Take a look at any college or university website and you will find guides for basic essay writing that, more or less, focus on the same things — a tightly constructed introductory paragraph with an unambiguous thesis statement, several focused body paragraphs that present some sort of evidence that is coherently explained by the writer and a conclusion that revisits the essay’s main points. So why aren’t students able to write these kinds of traditional papers?
Where Does the Problem Begin?
Some say the reason is that students just don’t spend very much time writing in middle school and high school, and when they do, it’s either creative writing, journaling or short expressions of personal opinion. The Common Core education standards for ELA were developed, in large part, as a reaction to this, explicitly requiring students to write substantial, evidence-based expository and argumentative essays, not only in their english classes, but their history, science and math classes as well.
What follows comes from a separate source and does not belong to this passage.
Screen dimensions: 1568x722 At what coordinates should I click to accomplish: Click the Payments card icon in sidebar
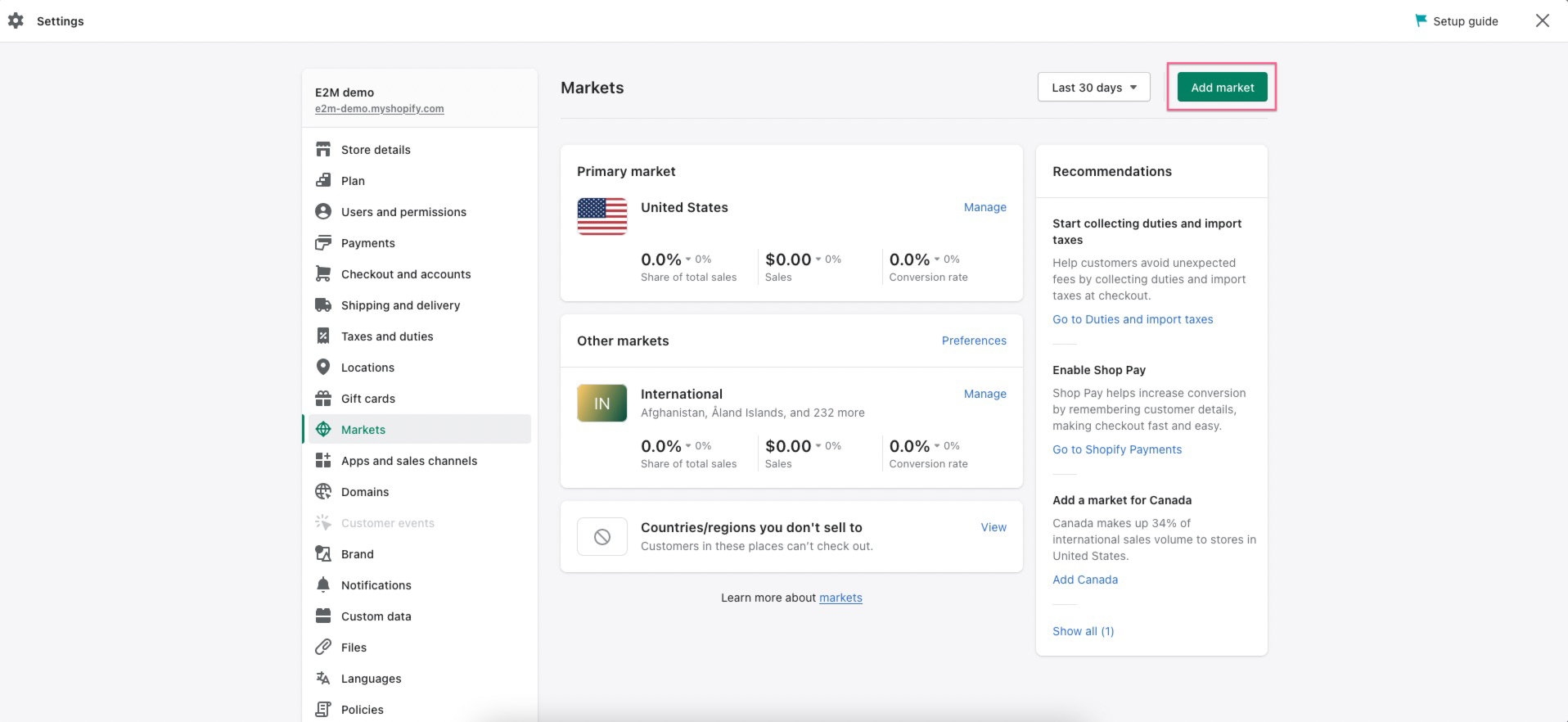(x=323, y=243)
While well-meaning and carefully-constructed, the problem with this new approach is not the standards themselves, but, rather, the fact that teachers don’t necessarily know how to teach them.
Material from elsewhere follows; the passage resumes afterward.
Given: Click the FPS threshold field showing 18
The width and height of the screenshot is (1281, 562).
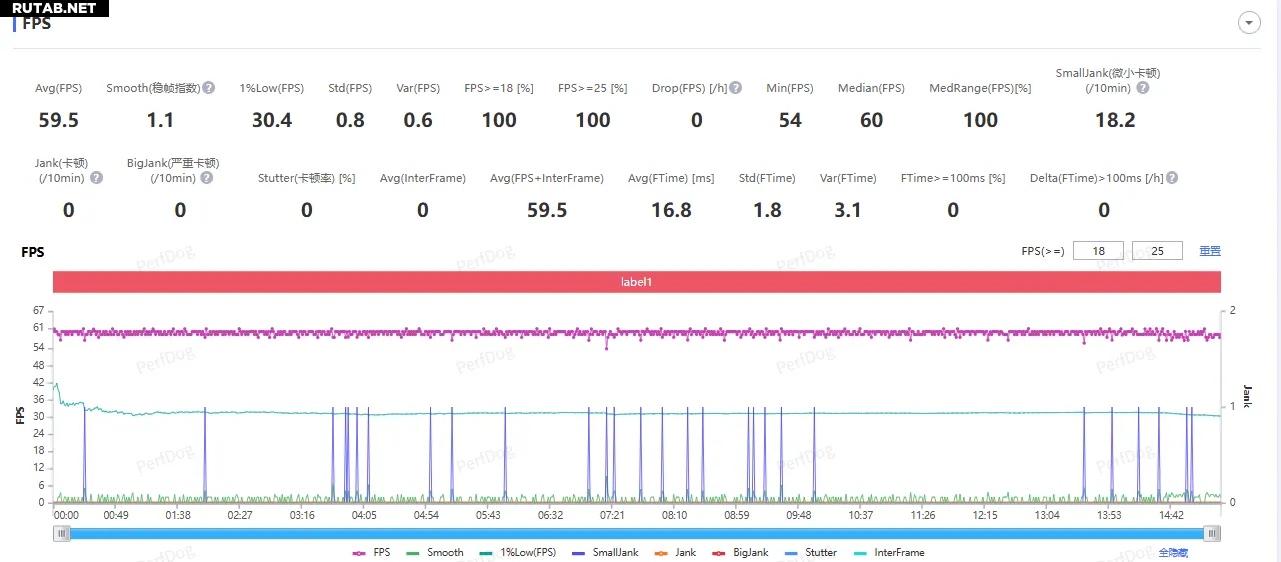Looking at the screenshot, I should [1098, 251].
As Natalie Wexler of the Washington Post points out, “the authors of the Common Core focused just on the skills that students should have at each grade level, not on how to impart them. And few teachers have been trained to teach these writing skills, apparently because educators believe that students will just pick them up through reading. Obviously, most don’t.”
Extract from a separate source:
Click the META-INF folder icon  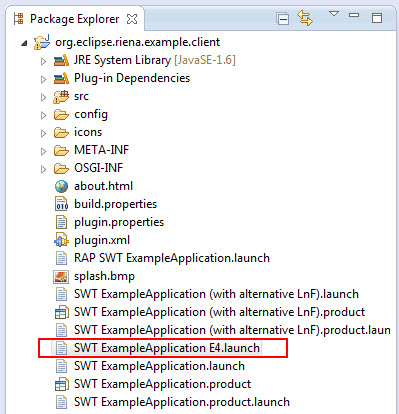tap(61, 151)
So, essentially, the writing standards are solid; they’re comprehensive and they are what university and business communities are asking for. What’s missing are the methodologies and the training to provide teachers with the tools to teach these standards. The teaching of essay writing is not explicitly covered in credential programs. Some teachers have figured it out on their own, but many have not. And herein lies the problem.
The challenge is that the essay writing process is very complex; it is not easy for the instructor to teach, nor is it simple for the learner to master. The textbook companies have given a nod to formal essay-writing instruction, but, really, they are more focused on reading development and standardized test preparation. Sure, they provide end-of-unit essay prompts that they expect teachers will be able to guide their students through. But if the teachers don’t have the training to create writing experiences that produce substantive papers, then the cycle of not being prepared to teach the skills and their students not learning how to write to the standards is perpetuated.
It is this reality that our blog hopes to address. We want to ask the hard questions about why students aren’t writing proficiently, and hopefully provide answers and solutions that teachers can use to propel and enhance their practices. This blog is a discussion. It is a support group and a resource center. We encourage your feedback, your comments and you’re own posts if you care to share a useful or interesting perspective.
It is hoped that through discussion and sharing and discovery, we can find an effective and unified approach to writing instruction that helps all students.